Document excerpt ▸
With contact tips, material selection is so important to evaluate and consider because as a torch consumable it’s the last line of conductivity in the welding circuit between the part. The main grade of materials for tips are copper, beryllium, copper zirconium, silver plated, and heavy-duty silver.
Beryllium copper, while being very durable and possessing good characteristics, are considered to be toxic as a consumable to produce. Since it’s not considered a very safe tip to machine, many engineers shy away from using it as a contact tip material.
With tips, the choice for Welding Engineers comes down to hardness vs. conductivity. Looking at copper, as a metal it has great conductivity but lacks hardness. With copper zirconium, greater hardness is achieved at the expense of some conductivity. So, tradeoffs are always being made in regards to the different copper compound tips welding engineers use in the automated process.
You can expect to get better arc start characteristics when using more pure copper, leading to better weld quality and less touchups or reworking as a result. However, because copper lacks the hardness to keep its shape, you’ll typically change a pure copper tip out far more frequently than a copper zirconium tip, meaning far more downtime and less throughput on the welding cell.
Another type of contact tip that can be utilized is silver-plated contact tips. With silver-plating the contact tips use a micron silver plating, with the theory being that silver is a very hard but very conductive metal. With silver-coating inside and outside the contact tip, contact tip life can increase by 9x compared to standard E-Cu copper, with lower spatter adhesion and a smoother bore as a result of the drilling process, which can create better heat and current transference.
Drawn vs. Drilled Contact Tips
Drawn vs. drilled is another consideration. Drawn is going to have more variation and less tolerance control than that of a drilled tip. With a drawn process, copper is drawn and extruded from a long copper bar and then cooled into the contact tip shape you see every day. With a drilled contact tip, the bore is indexed, drilled, and machined from a solid shape, which gives the orifice greater integrity. A drawn contact tip creation process is less expensive because the drilling step is removed entirely from the production process. This is in large part why it is a more common process for creating contact tips, and also why extruded contact tips don’t last as long as drilled tips.
The true difference between drawn and drilled contact tips come from the repeatability and integrity of the contact tip size. For a robotic or automated process, it’s a big deal. An .045” contact tip that is made from a drawn process, for instance, is more prone to errors in both bore size and finish. If you look at a wire as it passes through a drawn contact tip, the wire is only hitting the high points of the tip finish; wire always has a cast on it, so it’s typically going to wear on one side.
Significant high points inside contact tips are what lead to micro-arcing inside the contact tip and lead to weld quality and porosity issues in regard to the tip. Also, because the drawn process is not as reliably repeatable as the drilled process, margins of errors exist in the tip bore. So, an .045” contact tip bore may be as large as .049” or as small as .042”.

Source material ▸
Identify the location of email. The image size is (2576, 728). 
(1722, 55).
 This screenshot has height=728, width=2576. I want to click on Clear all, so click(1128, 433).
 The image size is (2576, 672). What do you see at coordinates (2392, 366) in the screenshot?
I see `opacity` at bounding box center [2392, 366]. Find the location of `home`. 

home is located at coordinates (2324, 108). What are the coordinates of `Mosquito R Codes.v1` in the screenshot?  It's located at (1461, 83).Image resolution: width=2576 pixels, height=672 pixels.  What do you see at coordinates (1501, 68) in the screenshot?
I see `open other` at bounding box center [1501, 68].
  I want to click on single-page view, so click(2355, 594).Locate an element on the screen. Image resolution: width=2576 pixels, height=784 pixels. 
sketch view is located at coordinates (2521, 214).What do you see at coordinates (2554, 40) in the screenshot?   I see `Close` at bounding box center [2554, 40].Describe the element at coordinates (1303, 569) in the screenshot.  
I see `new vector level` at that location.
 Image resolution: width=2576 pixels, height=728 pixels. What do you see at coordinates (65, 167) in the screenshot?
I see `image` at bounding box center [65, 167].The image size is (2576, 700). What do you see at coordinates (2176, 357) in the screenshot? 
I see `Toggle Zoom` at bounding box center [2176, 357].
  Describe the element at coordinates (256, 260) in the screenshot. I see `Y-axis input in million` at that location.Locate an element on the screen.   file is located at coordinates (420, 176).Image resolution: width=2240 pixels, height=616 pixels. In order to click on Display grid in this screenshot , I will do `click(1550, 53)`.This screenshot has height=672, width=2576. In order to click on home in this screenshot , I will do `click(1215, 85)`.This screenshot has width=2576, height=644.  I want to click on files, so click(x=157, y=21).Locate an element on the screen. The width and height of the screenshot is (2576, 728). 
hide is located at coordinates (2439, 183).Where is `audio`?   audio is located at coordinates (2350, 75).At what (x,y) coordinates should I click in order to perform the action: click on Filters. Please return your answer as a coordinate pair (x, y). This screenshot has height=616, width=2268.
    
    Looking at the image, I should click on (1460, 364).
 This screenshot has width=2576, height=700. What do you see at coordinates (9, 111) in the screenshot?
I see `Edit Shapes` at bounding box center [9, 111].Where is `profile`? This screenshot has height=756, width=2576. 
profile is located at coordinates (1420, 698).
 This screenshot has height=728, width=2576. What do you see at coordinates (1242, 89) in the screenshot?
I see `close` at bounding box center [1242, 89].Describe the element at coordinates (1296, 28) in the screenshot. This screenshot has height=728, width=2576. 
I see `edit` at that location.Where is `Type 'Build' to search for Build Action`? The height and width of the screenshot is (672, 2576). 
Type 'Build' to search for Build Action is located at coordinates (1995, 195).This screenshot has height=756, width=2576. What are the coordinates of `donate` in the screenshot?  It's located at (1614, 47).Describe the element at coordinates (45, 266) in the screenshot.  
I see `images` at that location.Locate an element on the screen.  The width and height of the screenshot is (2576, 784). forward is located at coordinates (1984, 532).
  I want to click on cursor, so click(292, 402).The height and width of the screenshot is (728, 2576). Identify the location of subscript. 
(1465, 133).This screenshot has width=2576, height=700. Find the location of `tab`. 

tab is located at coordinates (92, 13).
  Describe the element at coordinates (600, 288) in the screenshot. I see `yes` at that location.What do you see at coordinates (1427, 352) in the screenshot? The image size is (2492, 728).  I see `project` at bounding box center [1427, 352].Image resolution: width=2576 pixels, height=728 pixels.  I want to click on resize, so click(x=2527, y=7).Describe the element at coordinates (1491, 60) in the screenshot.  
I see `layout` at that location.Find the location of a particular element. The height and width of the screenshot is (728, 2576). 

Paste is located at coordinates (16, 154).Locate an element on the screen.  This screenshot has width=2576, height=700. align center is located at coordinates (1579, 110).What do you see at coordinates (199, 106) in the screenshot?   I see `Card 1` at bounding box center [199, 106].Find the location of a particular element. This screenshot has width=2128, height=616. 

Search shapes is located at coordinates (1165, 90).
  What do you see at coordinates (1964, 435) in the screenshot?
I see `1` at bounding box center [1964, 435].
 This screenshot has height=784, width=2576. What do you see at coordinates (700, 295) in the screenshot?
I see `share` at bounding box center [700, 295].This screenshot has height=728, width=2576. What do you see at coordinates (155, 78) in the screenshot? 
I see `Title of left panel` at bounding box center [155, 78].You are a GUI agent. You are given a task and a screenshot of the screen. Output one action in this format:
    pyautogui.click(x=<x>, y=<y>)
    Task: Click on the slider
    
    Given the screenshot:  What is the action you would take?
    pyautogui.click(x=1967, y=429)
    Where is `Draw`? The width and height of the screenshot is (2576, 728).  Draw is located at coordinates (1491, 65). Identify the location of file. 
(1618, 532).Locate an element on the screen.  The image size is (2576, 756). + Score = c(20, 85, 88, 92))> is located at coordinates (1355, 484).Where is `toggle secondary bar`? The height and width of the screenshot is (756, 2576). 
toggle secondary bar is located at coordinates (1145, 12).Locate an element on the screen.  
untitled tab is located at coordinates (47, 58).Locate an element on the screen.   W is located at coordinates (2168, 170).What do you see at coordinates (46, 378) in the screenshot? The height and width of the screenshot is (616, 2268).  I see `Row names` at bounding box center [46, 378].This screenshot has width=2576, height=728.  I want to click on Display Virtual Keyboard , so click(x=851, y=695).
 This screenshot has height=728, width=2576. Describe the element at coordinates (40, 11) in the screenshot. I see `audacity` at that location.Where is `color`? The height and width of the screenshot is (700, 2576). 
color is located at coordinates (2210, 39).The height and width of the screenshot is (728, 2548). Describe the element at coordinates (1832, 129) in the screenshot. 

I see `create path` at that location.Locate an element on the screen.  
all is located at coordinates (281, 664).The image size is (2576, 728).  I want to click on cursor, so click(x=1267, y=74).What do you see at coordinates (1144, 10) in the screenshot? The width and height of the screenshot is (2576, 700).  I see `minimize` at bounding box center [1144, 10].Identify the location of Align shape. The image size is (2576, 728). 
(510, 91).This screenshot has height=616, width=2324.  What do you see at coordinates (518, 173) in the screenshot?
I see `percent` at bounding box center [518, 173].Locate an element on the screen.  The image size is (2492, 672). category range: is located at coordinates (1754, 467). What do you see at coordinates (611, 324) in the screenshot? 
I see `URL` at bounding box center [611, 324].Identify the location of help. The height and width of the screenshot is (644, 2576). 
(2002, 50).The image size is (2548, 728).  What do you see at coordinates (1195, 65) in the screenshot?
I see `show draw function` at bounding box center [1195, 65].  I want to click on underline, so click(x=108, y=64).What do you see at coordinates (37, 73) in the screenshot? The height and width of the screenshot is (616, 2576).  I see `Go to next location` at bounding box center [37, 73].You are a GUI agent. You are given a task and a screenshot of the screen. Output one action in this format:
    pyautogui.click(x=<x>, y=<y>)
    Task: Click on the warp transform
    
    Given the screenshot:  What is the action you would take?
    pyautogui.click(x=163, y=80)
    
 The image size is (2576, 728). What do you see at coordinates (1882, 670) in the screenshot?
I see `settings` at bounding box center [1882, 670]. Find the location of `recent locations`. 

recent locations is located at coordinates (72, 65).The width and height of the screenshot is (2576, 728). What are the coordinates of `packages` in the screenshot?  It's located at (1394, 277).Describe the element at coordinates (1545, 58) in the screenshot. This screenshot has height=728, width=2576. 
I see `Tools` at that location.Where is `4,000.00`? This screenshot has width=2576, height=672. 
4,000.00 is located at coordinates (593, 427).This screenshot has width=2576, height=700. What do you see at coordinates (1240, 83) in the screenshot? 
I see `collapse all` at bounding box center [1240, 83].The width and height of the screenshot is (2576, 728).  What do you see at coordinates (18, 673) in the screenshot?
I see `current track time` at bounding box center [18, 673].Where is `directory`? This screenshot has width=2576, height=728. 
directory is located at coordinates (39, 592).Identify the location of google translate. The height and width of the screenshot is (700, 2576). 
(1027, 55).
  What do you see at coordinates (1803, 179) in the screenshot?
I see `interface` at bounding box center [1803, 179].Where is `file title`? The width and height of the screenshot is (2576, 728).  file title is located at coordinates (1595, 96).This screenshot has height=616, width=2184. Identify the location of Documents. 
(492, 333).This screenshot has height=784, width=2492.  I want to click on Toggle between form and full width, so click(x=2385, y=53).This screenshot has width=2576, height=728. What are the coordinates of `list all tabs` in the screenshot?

Activity ▸ Write what follows the last sentence of the passage on welding contact tips.

Exercise response ▸
A deep drilled (top image) and drawn (bottom image) bore surface inside a contact tip is shown. The smoother drilled surface helps to protect the contact tip against microarcing, poor arc starts, and burnback.
This is the type of inconsistency that leads to wire flip, where the wire wanders outside the weld joint entirely because of inconsistent tolerances and causes scrap in the part. These types of inconsistencies in the welding consumables lead to poorer arc starts, rework, and losses in productivity.
So, what’s the difference in hardness and conductivity between drawn and drilled tip materials? BINZEL’s contact tips have the following as a point of reference:
- E-CU (Copper): Hardness 110 HV, electrical conductivity approximately 57 m / Ωmm2
- CuCrZr (Copper Zirconium): Hardness 160 HV, electrical conductivity approximately 40 - 50 / Ωmm2
- E-CU Silver-plated: Hardness 110 HV, electrical conductivity approximately 58 m / Ωmm2
- CuCrCz Silver-plated: Hardness 160 HV, electrical conductivity approximately 50 m / Ωmm2
- Service Life: CuCrCz precision drilled approximately 5x the lifespan compared to a precision drawn E-CU Copper. Silver-plated CuCrZr precision drilled approximately 9x the lifespan compared the precision drawn E-CU Copper.
With nozzles, the most commonplace issue welding engineers will encounter are spatter buildup throughout the process. A bad nozzle will have a lot of spatter build up on it in a short amount of time. As a result of that, you’ll have to go to using your reaming process more frequently.
Spatter build comes from the material selection. The more the material resists heat, the less spatter builds up inside the nozzle.
Material selection with nozzles is paramount. Pure copper or brass based material with the welding nozzle will typically not last as long as a harder plated nozzle material like nickel or chrome-plated nozzle because of their spatter and heat resistant properties.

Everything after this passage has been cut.